The problem lies here in that in extremely rare occurrences this procedure can cause huge tempdb growth due to the way it calculates the latest LSN using dbcc dbtable (an undocumented internal DBCC command) and stores it's temporary calculations in a temp table. Unfortunately the only way to resolve this problem in SQL Server 2005 is to disable the mirroring monitor job in SQL Agent. You should only consider or need to do this though if you are definitely experiencing this specific problem, i.e. you have all the pre-requisite conditions and you have a profiler trace proving that the dbcc command was the command executed before tempdb filled up.
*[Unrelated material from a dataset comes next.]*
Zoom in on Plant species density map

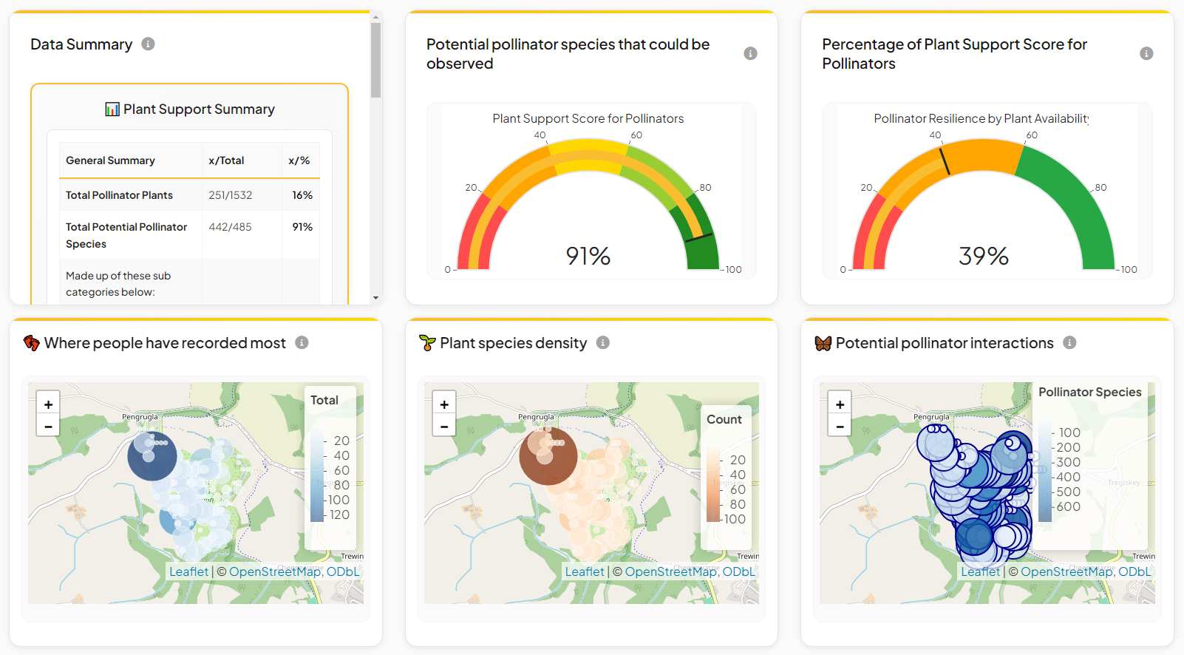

However the good news is that in SQL Server 2008 we made a design change to collect this data in a far more efficient way. If you look at the results returned from a query of the sys.database_mirroring DMV in SQL 2008:
you will note 2 columns have been added to the output:
Meaning that the information that the mirroring monitor requires is now available in a much simpler format. Therefore if you look at the SQL 2008 version of the msdb stored procedure sys.sp_dbmmonitorupdate, you will note that the execution of sys.sp_dbmmonitorMSgetthelatestlsn has been replaced with a simple select from the new DMV columns:
select @role = (mirroring_role - 1),
@status = mirroring_state,
@witness_status = mirroring_witness_state,
@failover_lsn = mirroring_failover_lsn,
@end_of_log_lsn = mirroring_end_of_log_lsn
from sys.database_mirroring where database_id = @database_id
which is both simpler, faster and avoids any possibility of the tempdb problem occurring.
Graham thanks for the post from 2008. there was very little else out there. I was investigating this problem for the third time in a couple of months in our installation and found the culprit was indeed sp_dbmmonitorresults. It basically ran for over 2 hours until I killed it taking Tempdb from 5 - 83 Gigs. Problem is, its now Jan 2011 and I am still running on SQL 2005 for a few more months in Production.
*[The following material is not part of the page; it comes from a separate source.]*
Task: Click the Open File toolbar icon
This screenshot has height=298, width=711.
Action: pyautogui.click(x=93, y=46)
Was this problem confirmed in SQL 2005? Do you know if there is a Hotfix?
Is there also a relationship between this issue and Read Committed Sanpshot which makes extensive use of Tempdb?
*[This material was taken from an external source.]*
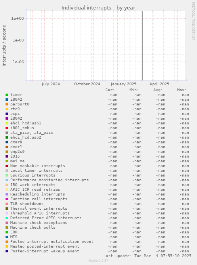Click the TLB shootdowns legend entry

[27, 204]
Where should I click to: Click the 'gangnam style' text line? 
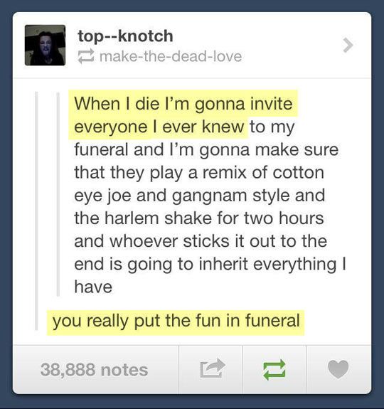pyautogui.click(x=200, y=196)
Is the work around? Turning this Job off will leave me without Database mirroring monitoring statistics which I use to generate Alerts.
Sounds to me like the solution in 2008 could have been applied to 2005?
Any info you can provide would be great.
Hi Ray, I'm not aware of it being related to isolation level in addition to the other symptoms described, but then I haven't seen your exact data. The specific problem was really the use of DBCC DBTABLE execution to get a temporary table populated and this is where we made a fix. Thoeretically other conditions could cause the results of DBCC DBTABLE to grow in addition to those I described, but I don't have the conclusive data to prove this one way or the other. I've browsed the bug again and we did make a fix into SQL 2008 as you are aware, but this has not been backported to SQL 2005 as the occurences were so rare and there is a work around. The reason that we didn't push it back is that there are several other code changes which needed to go in around the stored procedure change which made it a high risk change that could only be pushed into a future version. I've double checked the latest version of the procedure pushed out with SP4 and it still contains the original code. Therefore as I see it you will have to disable the monitoring to be certain of avoiding this. If you want to discuss in more detail please feel free to email me directly via the contact section of the blog. Thanks - Graham
I just experienced this and was able to kill the process doing the dbcc. That stopped the tempdb growth and the mirroring job continued to run on its normal schedule. Also the mirroring appears to be intact.